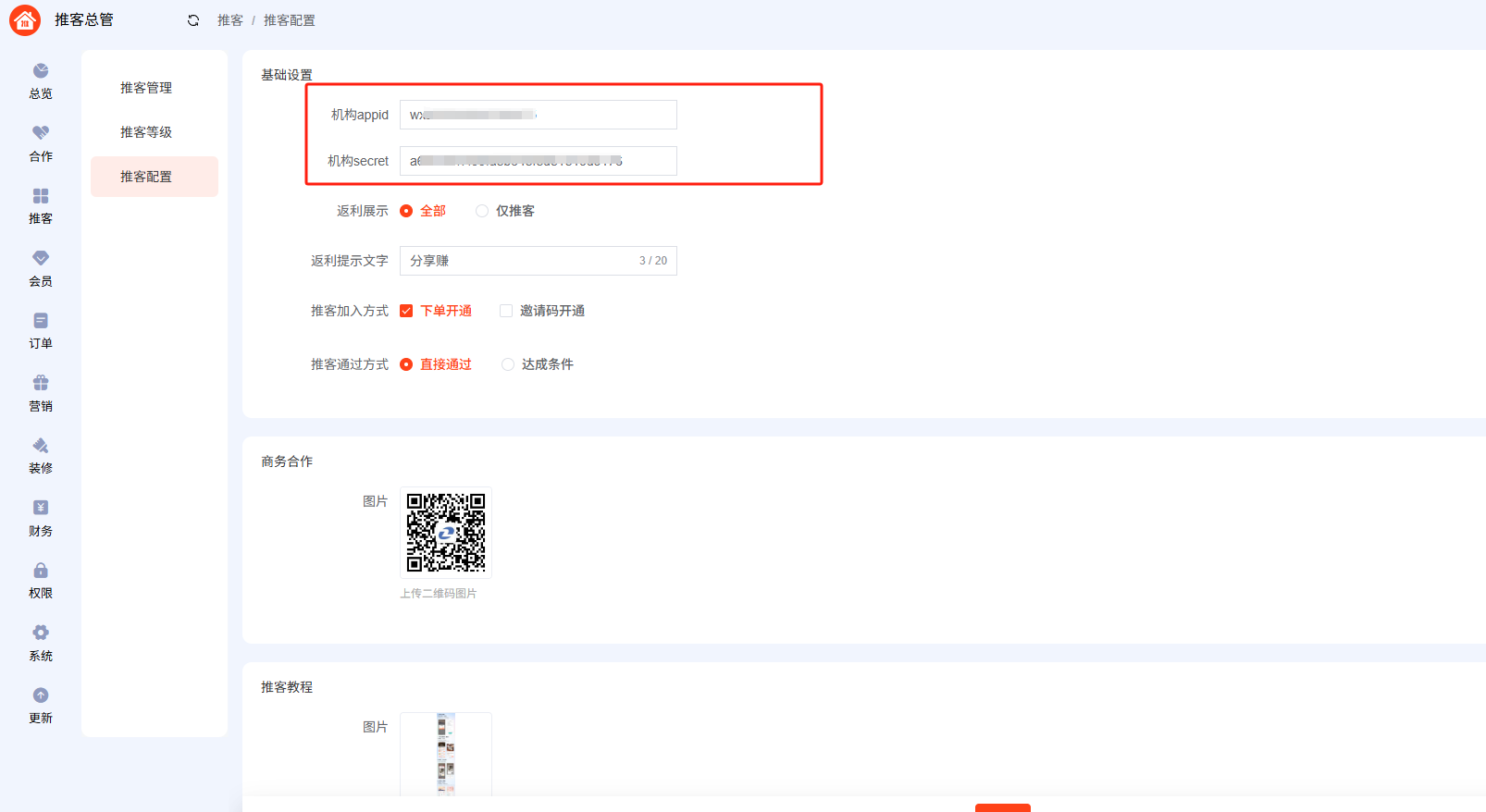Uncheck the 下单开通 checkbox
1486x812 pixels.
click(406, 311)
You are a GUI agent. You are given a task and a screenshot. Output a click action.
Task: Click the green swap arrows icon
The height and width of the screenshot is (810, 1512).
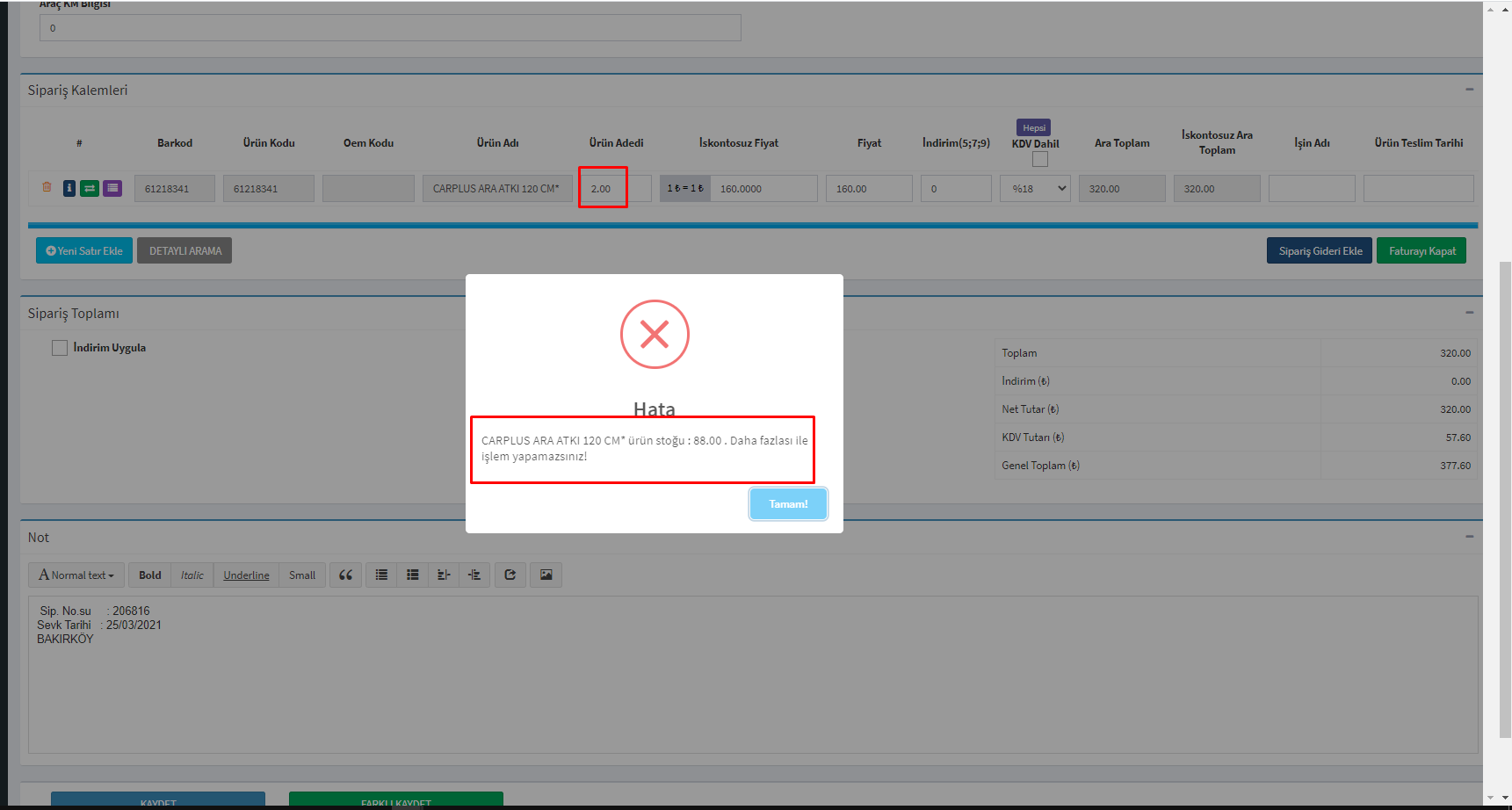[90, 188]
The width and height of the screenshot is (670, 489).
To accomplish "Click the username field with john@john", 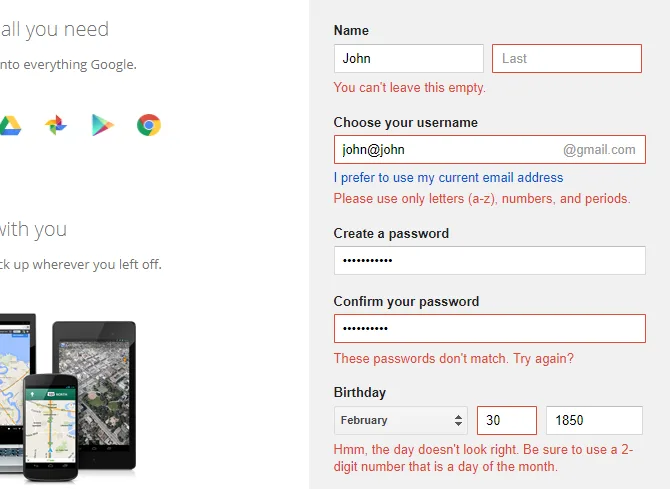I will 445,150.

┄┄┄┄┄┄

About this exercise:
Quote the lines above exactly, starting with the one that has "You are a GUI" and ending with the one that has "The width and"; drop the pictures and include nothing else.

Written reply:
You are a GUI agent. You are given a task and a screenshot. Output a click action.
Task: Click the green swap arrows icon
The height and width of the screenshot is (810, 1512).
[90, 188]
The width and height of the screenshot is (670, 489).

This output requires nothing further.